A major recent shift has been the imposition of human premeditation and devising upon the realm of dreams. People thinking they are doing the humanities when they are rather playing with a computerization antithetical to most human forms of wisdom can now plot as well as perceive the dreams of others. The type of thinking at the helm of such projects, since it identifies and defines, precludes what dreams once were as the realm of the unidentified and undefined.

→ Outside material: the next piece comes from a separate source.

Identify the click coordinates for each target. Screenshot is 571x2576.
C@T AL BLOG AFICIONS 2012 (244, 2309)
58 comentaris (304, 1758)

A core question is about the fear of the right-brained form of wisdom by the left-brain. This has played out in the centuries via phenomena as varied as Nazi science, the medical study of Pablo Picasso in a glass cell by scientists who were bothered they could not understand him, and the extermination of right-brained thinkers from the earth. Science very recently backpedaled slightly upon seeing a scientific infographic of the darkness of computerization devouring the brightest auras on the planet.

What is the left brain afraid of? Computers don’t like surprises. The formlessness that emerged in art in the 20th century was so castigated by rigid society the artists were called degenerates. In the Toltec tradition, rather, both the first attention – similar to left-brainedness – and the second attention – similar to right-brainedness, are requisites of the wisest. I exercise the latter, second attention, in my formless abstract art. My paintings and drawings should ignite the right-brained, feeling, second attention capacities inherent to people whether they are left-brained dominant or not, because as humans we are all innately both thinking and feeling, but centering their “rational” awareness, if it can be called awareness, in the frontal cortex many people often cannot respond anymore to the experiences abstract art elicits. Access to forms of intellect we cannot do without has been diminished.